Jahvé était sans conteste un dieu des volcans. Les habitants de l'Égypte n'avaient aucune raison de l'adorer. Je ne suis certes pas la premier à être frappé de la similarité qui existe entre le nom de Jahvé et le radical de cet autre nom divin : Jupiter, Jovis. Le nom de Jochanan, qui dérive du Jahvé hébraïque et qui a à peu près la même signification que Godefroy (faveur de Dieu) et que son équivalent punique : Hannibal, est devenu sous les formes de Johann, John, Jean, Juan, l'un des prénoms favoris de la chrétienté européenne. Quand les Italiens en font Giovanni et appellent un jour de la semaine Giovedi, ils ne font que mettre en lumière une similarité peut-être insignifiante, mais peut-être aussi fort importante. De très vaste, mais très incertaines perspectives s'offrent ainsi à nous. Il semble qu'au cours de ces siècles obscurs, à peine devenus accessibles aux recherches historiques, les pays du bassin oriental de la Méditerranée furent le théâtre de fréquentes et violentes éruptions qui durent faire sur les populations de ces régions la plus vive impression. Evans admet même que la destruction définitive du palais de Minos à Cnossos fut causée par un tremblement de terre. En Crète, comme probablement partout dans le monde égéen, l'on adorait la grande divinité mère. Le fait qu'elle n'avait pas été capable de protéger sa maison contre les attaques d'une puissance plus forte dut contribuer à la faire détrôner par une divinité mâle et, en ce cas, le dieu des Volcans était tout indiqué pour la remplacer.

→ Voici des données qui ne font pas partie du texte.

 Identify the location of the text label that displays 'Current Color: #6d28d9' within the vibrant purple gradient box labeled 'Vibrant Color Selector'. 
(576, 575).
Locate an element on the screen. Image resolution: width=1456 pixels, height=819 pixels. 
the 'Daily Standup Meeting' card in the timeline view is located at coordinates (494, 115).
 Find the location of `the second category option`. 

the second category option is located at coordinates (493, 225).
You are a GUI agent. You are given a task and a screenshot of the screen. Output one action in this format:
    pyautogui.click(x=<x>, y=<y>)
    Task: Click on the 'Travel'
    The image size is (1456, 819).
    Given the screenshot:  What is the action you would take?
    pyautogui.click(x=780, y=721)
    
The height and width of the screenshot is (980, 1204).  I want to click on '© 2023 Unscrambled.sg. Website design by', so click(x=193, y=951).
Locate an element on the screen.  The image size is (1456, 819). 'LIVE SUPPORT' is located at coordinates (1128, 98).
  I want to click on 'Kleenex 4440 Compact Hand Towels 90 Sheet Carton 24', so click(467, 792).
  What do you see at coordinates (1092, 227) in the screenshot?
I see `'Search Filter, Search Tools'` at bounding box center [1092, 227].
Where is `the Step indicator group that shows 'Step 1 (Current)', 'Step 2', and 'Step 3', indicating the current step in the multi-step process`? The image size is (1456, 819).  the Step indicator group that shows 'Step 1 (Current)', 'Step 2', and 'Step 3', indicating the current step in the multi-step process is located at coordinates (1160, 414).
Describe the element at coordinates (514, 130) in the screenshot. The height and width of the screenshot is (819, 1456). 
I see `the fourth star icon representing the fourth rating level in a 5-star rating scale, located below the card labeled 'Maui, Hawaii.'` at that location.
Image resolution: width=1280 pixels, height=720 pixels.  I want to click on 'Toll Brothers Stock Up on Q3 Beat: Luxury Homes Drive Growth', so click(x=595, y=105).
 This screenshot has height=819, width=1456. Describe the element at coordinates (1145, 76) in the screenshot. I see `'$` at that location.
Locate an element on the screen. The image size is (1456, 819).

Zeus n'est-il pas toujours "celui qui ébranle la terre"? Il est presque certain qu'en ces temps obscurs, la divinité femelle fut remplacée par des dieux mâles (peut-être originellement par ses fils.) Le destin de Pallas Athéné est particulièrement impressionnant, car cette déesse était certainement une forme locale de la déité mère. Le bouleversement religieux la réduisit à l'état de déité fille, elle fut privée de sa propre mère et frustrée pour toujours, du fait d'une virginité imposée, de tout espoir de maternité.

Auteur: Freud Sigmund

Info: Dans "Moïse et le monothéisme", trad. Anne Berman, éditions Gallimard, 1948, note de bas de page, page 62

[ mythologie ] [ religion ] [ archéologie mystérieuse ] [ Éternel ]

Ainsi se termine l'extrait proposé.